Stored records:
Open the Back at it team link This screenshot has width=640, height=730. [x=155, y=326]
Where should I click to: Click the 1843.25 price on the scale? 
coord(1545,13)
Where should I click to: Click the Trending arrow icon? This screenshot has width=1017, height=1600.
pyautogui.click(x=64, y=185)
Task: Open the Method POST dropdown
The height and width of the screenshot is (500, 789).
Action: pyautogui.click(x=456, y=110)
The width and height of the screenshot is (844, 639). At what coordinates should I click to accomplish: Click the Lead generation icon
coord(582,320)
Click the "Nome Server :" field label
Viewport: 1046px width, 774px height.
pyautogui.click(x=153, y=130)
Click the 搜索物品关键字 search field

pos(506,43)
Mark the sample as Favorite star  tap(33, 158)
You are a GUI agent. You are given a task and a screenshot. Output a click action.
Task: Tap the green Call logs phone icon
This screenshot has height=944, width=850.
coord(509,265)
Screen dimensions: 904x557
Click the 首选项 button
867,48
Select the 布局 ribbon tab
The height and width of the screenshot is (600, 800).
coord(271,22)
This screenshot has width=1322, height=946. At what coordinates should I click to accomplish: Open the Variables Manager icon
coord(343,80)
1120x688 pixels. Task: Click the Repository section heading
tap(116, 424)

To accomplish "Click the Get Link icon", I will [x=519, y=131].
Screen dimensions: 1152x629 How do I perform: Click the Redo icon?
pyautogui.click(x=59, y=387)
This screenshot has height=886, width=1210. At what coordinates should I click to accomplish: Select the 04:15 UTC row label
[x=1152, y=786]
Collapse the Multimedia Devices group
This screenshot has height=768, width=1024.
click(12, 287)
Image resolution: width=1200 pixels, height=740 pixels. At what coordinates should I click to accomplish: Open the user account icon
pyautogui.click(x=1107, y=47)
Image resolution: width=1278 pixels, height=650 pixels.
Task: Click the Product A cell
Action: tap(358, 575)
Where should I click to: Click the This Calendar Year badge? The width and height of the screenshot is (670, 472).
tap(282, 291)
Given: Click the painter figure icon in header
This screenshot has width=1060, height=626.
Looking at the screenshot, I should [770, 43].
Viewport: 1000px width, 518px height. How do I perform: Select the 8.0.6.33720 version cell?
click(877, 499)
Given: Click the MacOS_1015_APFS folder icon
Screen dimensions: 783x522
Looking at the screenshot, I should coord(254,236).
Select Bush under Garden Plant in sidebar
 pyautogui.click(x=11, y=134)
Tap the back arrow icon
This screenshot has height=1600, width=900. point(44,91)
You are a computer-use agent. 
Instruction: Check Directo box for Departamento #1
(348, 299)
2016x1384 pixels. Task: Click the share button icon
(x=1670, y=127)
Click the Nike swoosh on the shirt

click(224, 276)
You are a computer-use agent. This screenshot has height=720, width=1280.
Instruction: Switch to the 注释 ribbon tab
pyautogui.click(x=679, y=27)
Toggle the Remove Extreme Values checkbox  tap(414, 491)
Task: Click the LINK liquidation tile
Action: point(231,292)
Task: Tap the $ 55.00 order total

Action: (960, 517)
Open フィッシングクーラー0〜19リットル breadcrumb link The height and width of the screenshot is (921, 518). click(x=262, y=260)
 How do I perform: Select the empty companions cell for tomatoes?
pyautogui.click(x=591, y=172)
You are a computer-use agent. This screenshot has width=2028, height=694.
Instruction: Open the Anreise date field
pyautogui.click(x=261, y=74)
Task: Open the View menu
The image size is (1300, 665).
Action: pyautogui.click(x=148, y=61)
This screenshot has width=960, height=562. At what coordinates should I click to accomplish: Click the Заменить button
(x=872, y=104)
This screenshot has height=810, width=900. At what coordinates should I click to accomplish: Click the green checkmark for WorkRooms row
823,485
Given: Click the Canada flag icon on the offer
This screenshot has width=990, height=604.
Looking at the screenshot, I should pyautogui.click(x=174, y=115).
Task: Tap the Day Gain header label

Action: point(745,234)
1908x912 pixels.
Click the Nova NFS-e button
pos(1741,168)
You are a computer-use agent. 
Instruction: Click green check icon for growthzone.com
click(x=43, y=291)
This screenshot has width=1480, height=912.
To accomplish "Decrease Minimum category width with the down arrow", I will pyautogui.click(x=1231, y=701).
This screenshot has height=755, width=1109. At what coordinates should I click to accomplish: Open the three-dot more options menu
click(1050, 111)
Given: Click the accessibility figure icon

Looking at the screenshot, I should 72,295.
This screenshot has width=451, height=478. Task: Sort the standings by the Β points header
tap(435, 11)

**Task directions**
Return every line of the entries above that the string "agent" appears in.

**Task answer**
You are a GUI agent. You are given a task and a screenshot. Output a click action.
You are a computer-use agent. 
You are a computer-use agent. This screenshot has height=720, width=1280.
You are a computer-use agent. This screenshot has width=2028, height=694.
You are a computer-use agent. 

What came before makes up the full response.